When I worked in Tijuana in 2018, there were thousands of desperate people, living in mud pits for months, trying to get permission from Mexican authorities to cross the bridge to inform US immigration officials (CBP) that they wished to seek asylum, as is their right under the Refugee Convention. Instead, through dubious (and racist) policies premised on national security, like "metering," and later "Remain in Mexico," and still later the "Migrant Protection Protocols," all were denied that ability. And with the advent of Title 42, allegedly a covid public health basis for denying entry in effect through the end of May, they still are. But not those from Ukraine.


As I have previously written, President Biden was very imprecise when he used the word "refugee" to announce the admission of 100,000 people from Ukraine. None of the almost 10,000 Ukrainians admitted were admitted as refugees. But the people at the Southern border, seeking entry to the US -- people from Honduras, Guatemala, Haiti, Cameroon -- they are still at the southern border. Still waiting. Still at risk from traffickers and organized crime. Still denied entry to request asylum, because the Title 42 exemptions were only offered to people from Ukraine.


Between 2015 and 2022, those seeking entry at the southern border were variously described as "migrant hordes," "criminals" and "rapists," an "infestation" "rushing," and "overrunning the border." None of that was true. Nevertheless, Trump and the governor of Texas sent military troops to defend the border against an "invasion." Almost all of these individuals were brown and almost all were denied the ability to approach CBP to request asylum. When they were admitted, the US government separated parents from their children, put the children in detention and prosecuted the parents. You can read about the work done by Refugee Projects to fight these policies and represent these individuals under the publications tab, above, and watch videos about that work here.

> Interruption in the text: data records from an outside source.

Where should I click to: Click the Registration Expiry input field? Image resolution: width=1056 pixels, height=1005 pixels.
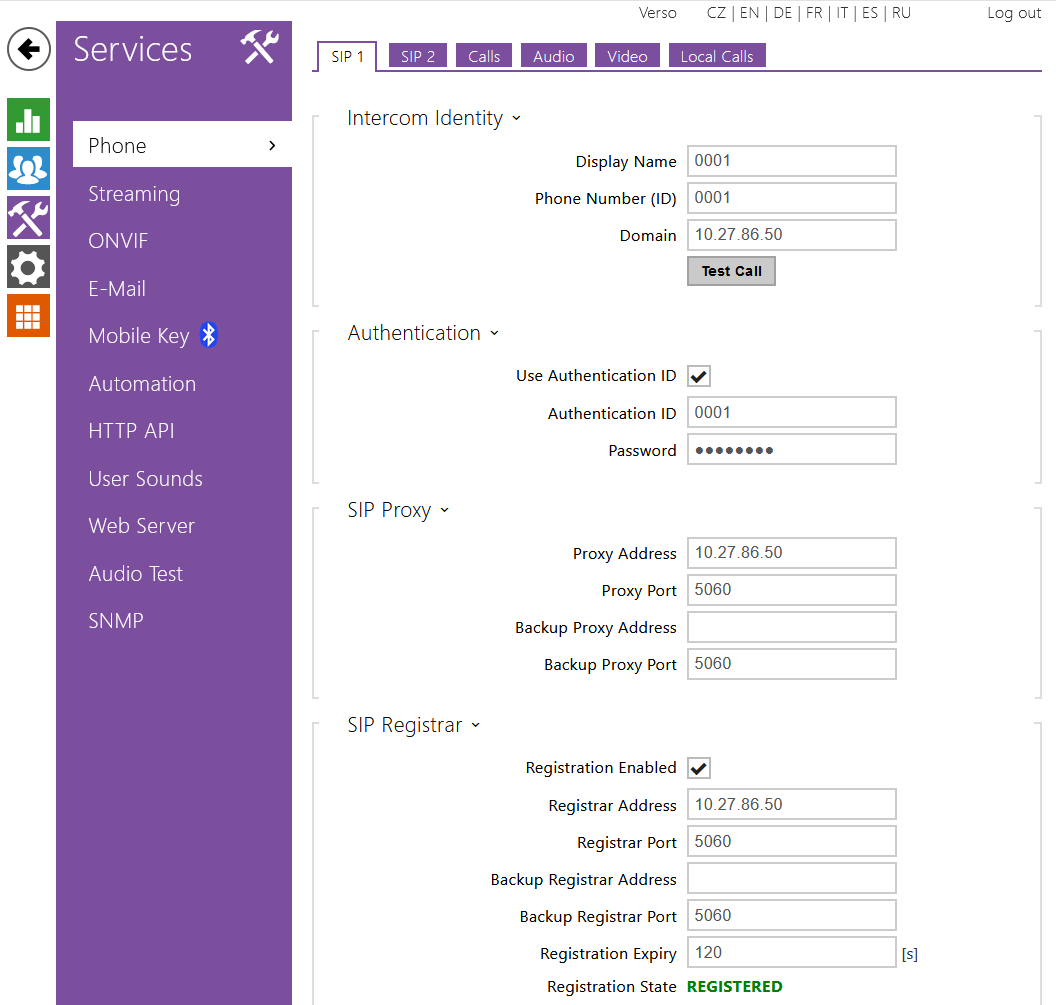click(x=791, y=953)
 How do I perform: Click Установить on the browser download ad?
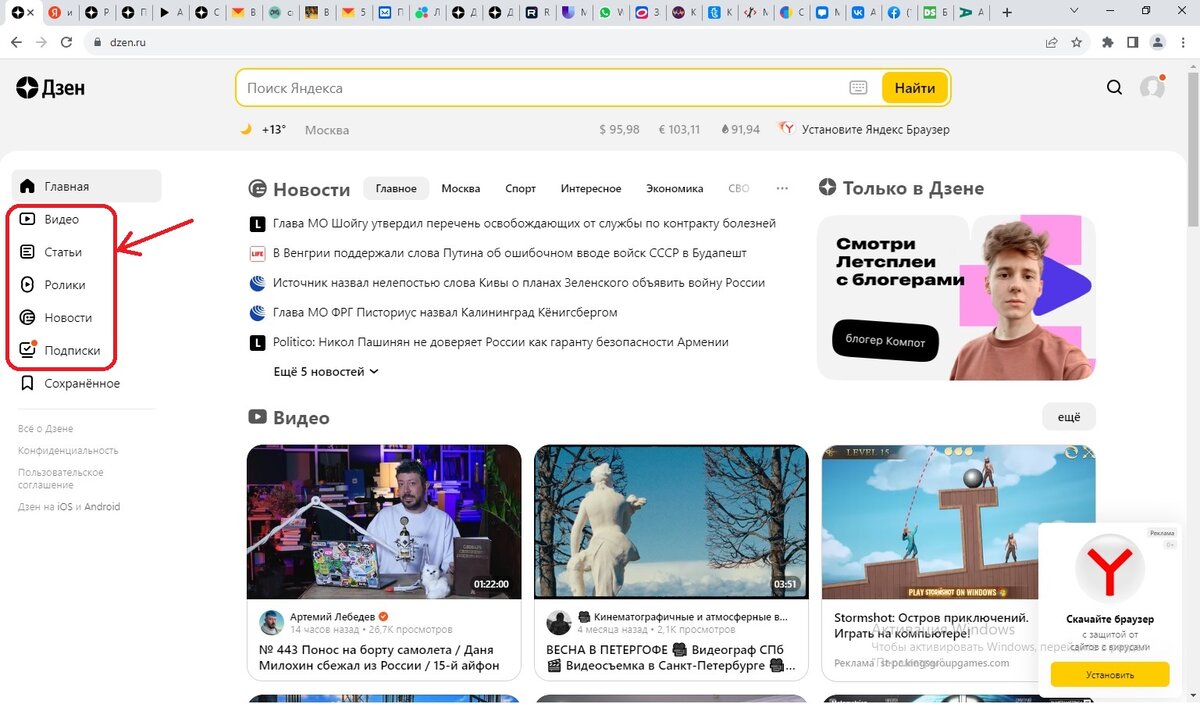(1108, 674)
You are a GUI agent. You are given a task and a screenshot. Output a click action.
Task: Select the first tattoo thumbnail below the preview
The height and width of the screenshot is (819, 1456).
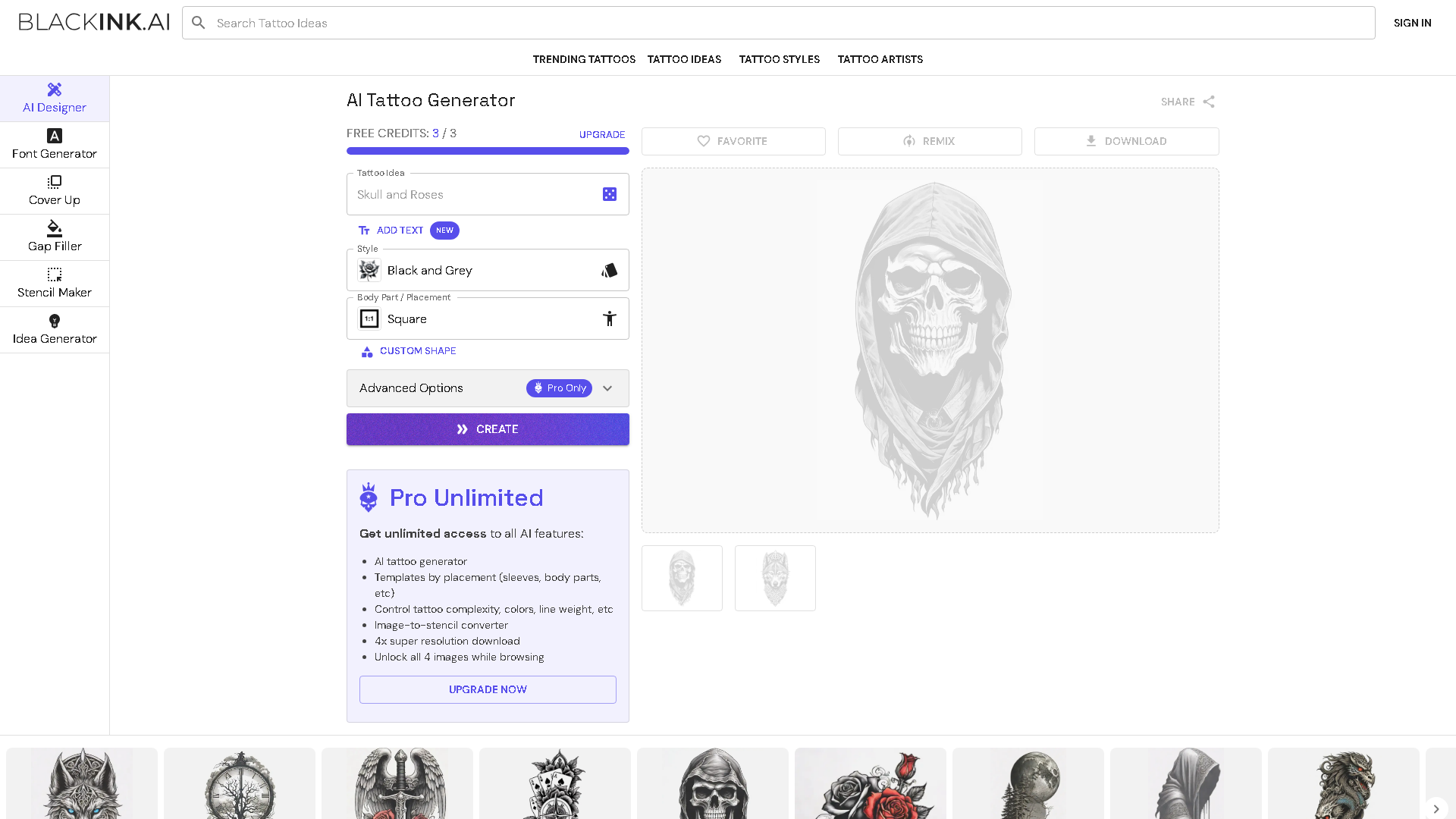point(682,578)
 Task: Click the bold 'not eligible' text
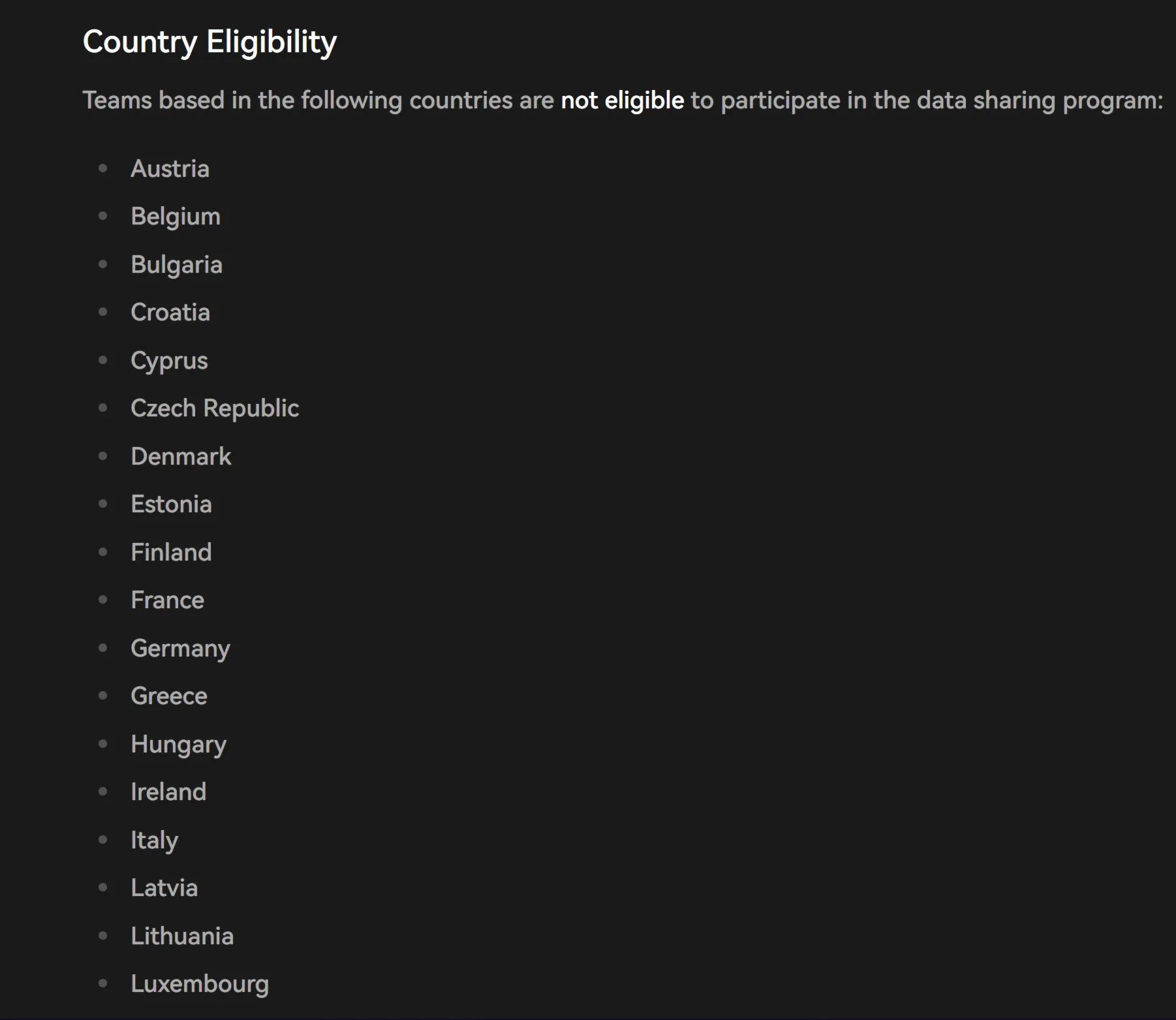(x=623, y=100)
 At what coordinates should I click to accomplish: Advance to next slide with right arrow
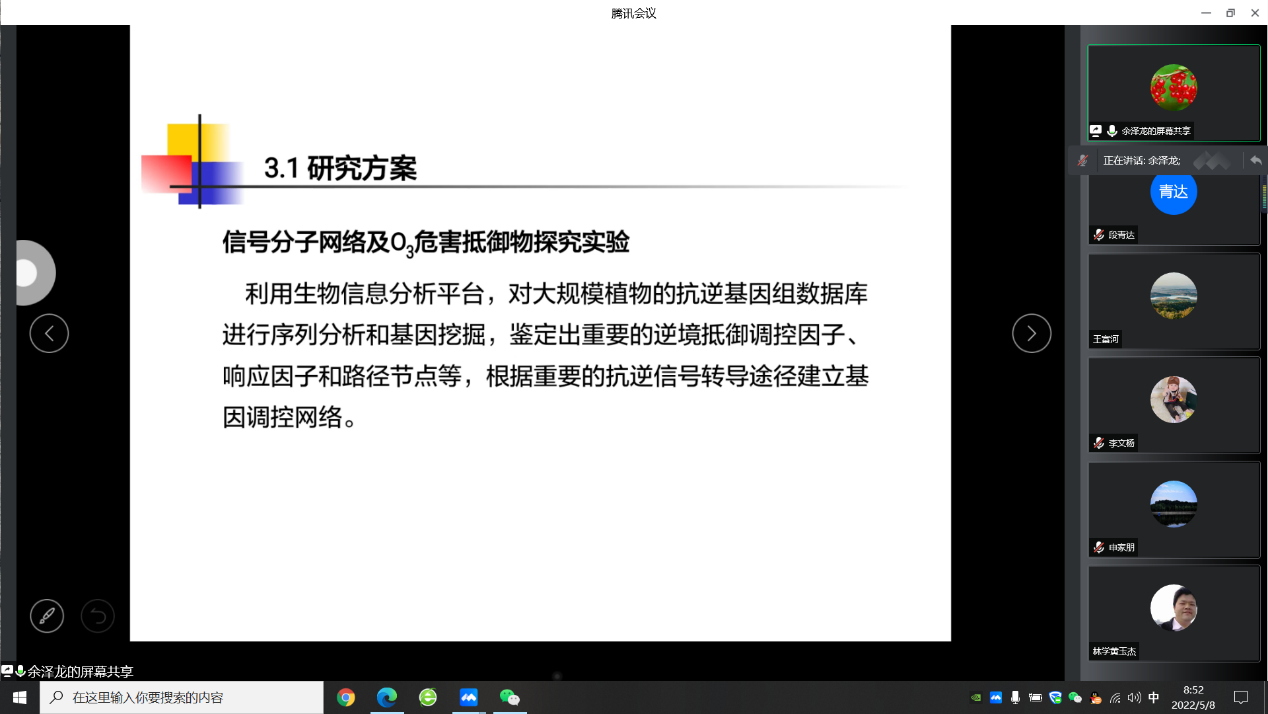(x=1031, y=333)
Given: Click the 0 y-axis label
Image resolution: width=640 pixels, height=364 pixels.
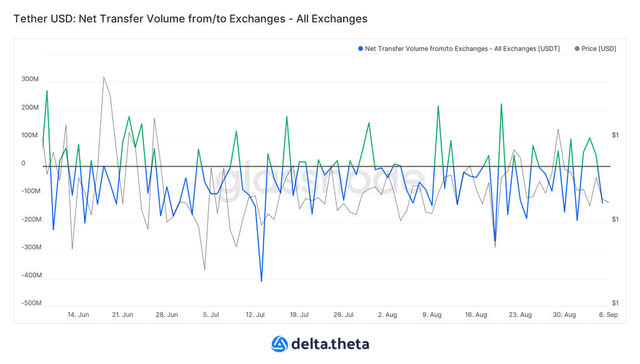Looking at the screenshot, I should click(23, 163).
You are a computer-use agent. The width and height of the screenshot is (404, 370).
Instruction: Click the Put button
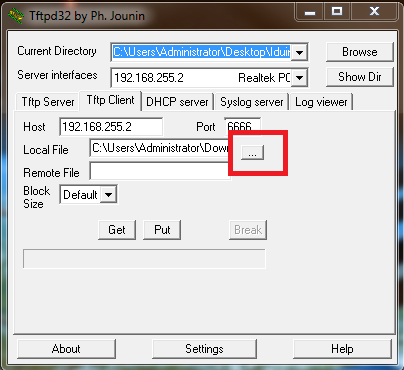(162, 230)
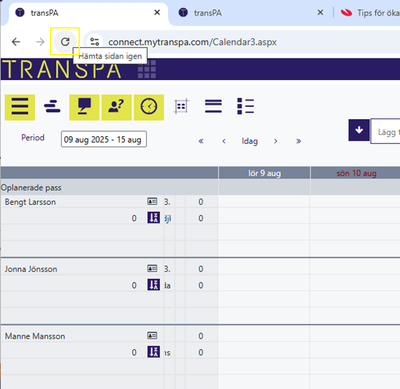
Task: Click the Idag link
Action: (250, 141)
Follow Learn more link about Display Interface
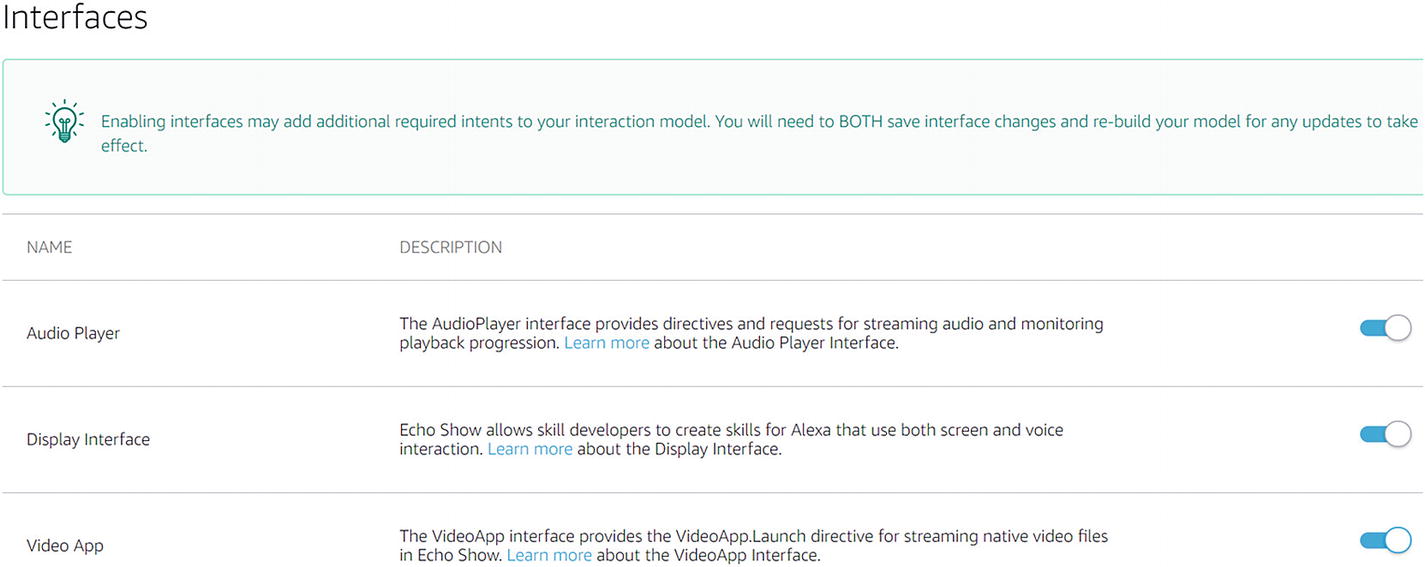 pos(530,449)
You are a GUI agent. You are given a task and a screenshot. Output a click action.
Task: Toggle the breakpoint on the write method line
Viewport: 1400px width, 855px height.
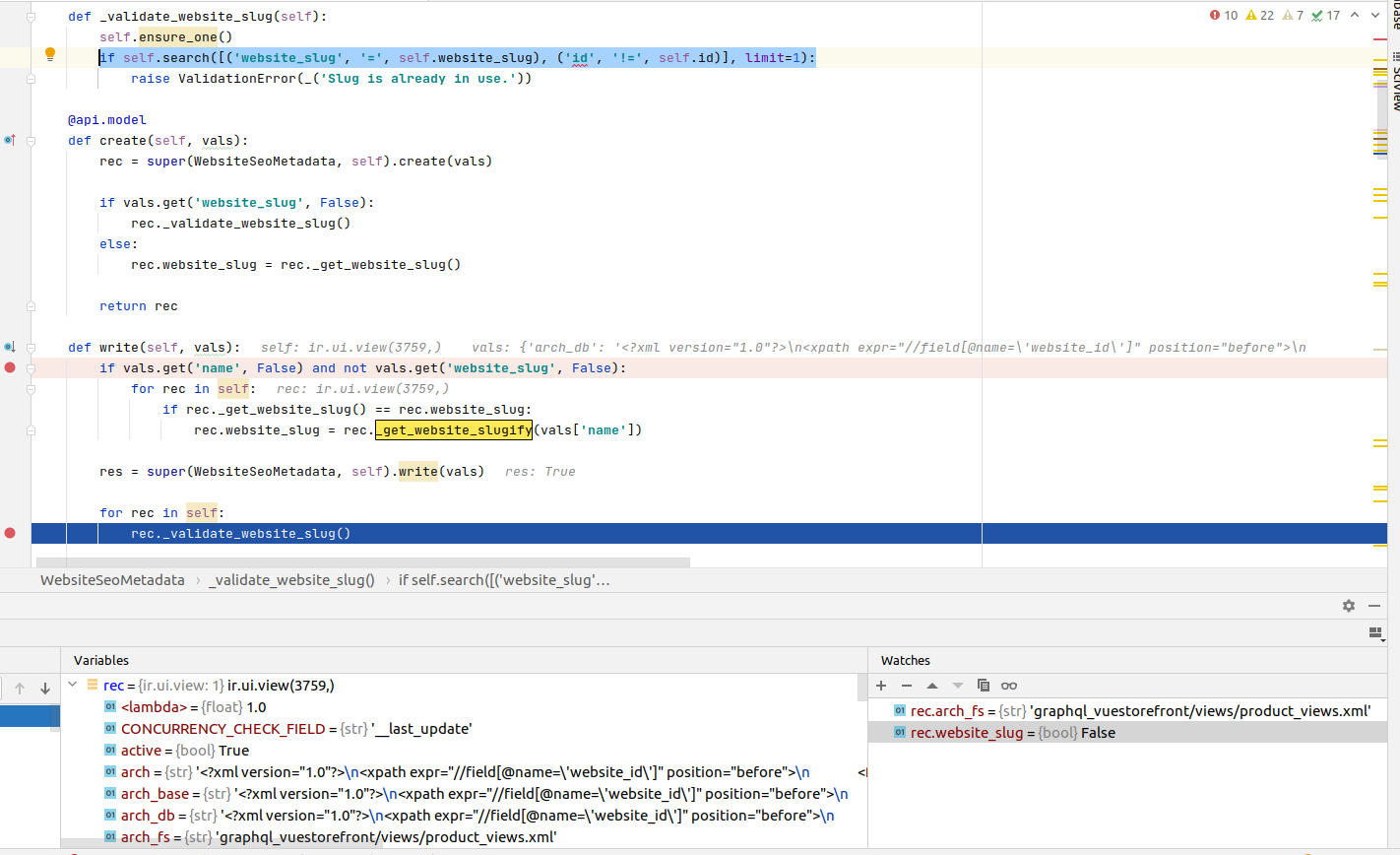pos(10,367)
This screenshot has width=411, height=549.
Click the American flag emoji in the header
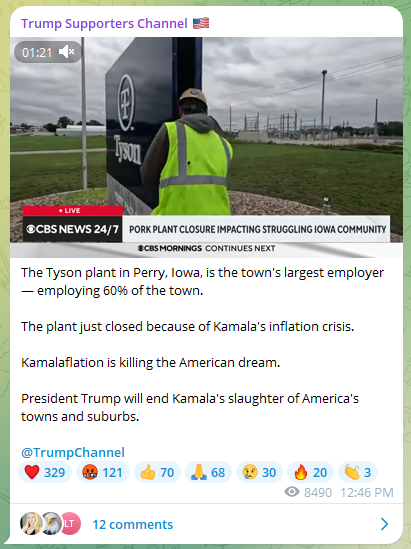click(x=201, y=23)
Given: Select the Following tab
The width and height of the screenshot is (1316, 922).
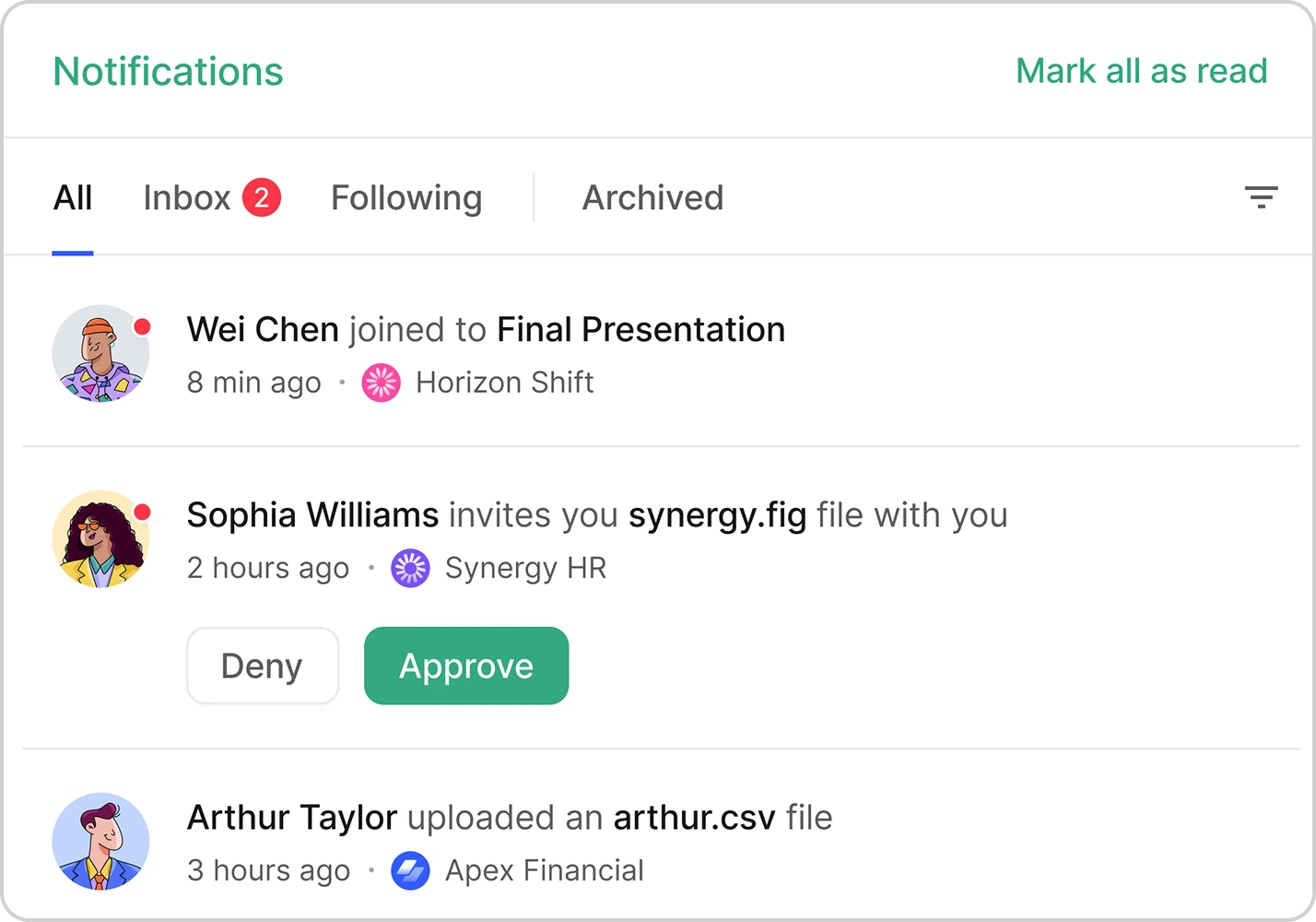Looking at the screenshot, I should click(x=406, y=196).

The first Ukrainian admitted through humanitarian parole, of whom I am aware, entered the US yesterday. Pro bono attorneys and advocates filed more than 44,000 humanitarian parole applications for Afghans since August of 2021 ($575 per application, yielded over $25 million to USCIS). Fewer than 150 of the applications were granted; even Afghans permitted to enter were offered port parole and any pending humanitarian parole applications they may have filed were denied as moot (DHS retained the $575 fee).


This type of disparity in refugee assistance exists all over the world, as countries create safe migration routes and exceptions to public health and national security policies and offer shelter and employment to Ukrainians fleeing, even while they deny the same -- even build walls to keep out -- to Afghans, Syrians and others fleeing war and persecution.


I am working right now on behalf of Ukrainians fleeing the devastation of war and would never begrudge a single one of them the ability to flee nor to seek entry to the US or another country for sanctuary. On the contrary, I am working on individual cases and the broader policies facilitating this every day for all. Yet, the disparity in treatment between Ukrainians and everyone else is striking and shameful.


The United States and the countries of the world which have signed onto the Refugee Convention should all be offering asylum law and processes to everyone fleeing persecution. Refugee flows destabilize the world and all national states should share the burden of offering safety and refuge. This was the premise of the United Nations, the Universal Declaration of Human Rights and the Refugee Convention -- that all nations of the world recognize the "inherent dignity" and the "equal and inalienable rights of all members of the human family" and work together to protect those whose human rights have been violated, in order to prevent the scourge of future wars. The current disparities in treatment at borders around the world fail utterly in meeting these objectives. We can, and should, do better.